Concurrent Worlds

We depend on version control, especially when we work on a code base that is managed by a team of people.

We need version control because of concurrency: we want team members to work on different parts of the source code, without blocking each other.

But concurrency comes at a price: we have to be more careful when committing concurrent work. With concurrency, we have to think about consensus and solving potential conflicts. Version control systems help us perform such difficult tasks.

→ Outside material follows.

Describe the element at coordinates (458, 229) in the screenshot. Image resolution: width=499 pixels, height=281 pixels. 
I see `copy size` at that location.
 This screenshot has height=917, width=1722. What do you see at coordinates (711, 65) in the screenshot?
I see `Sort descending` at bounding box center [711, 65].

But why don’t we exercise the same level of control over application state? Surely the same concurrency patterns apply when dealing with state.

Snapshots

Let’s draw a comparison between source code and application state. Is there a difference?

Sure there is:

Source code is text that is typically stored in a hierarchical filesystem in different files and directories.
Application state is typically a big pile of objects, with references to other (piles of) objects, stored in (volatile) computer memory.

Holistically however, there is no difference: both can be serialized into big blobs of digital data (also called snapshots or commits). GIT exactly follows this snapshot approach to version control.

Detail Level

But while GIT only stores commits at the ‘blob level’, the actual version control happens at the ‘bit level’.

It is amazing that, with only snapshots (and some simple bookkeeping) we can already answer so many detailed questions about our source code:

Are there any new files in a commit, compared to its previous (parent) commit?
Are there any conflicts between two commits?
What are the differences between the three versions of the same file? (three-way merge)
Who is the author of the commit?

Application State

Then what are the questions we would like to ask when dealing with application state?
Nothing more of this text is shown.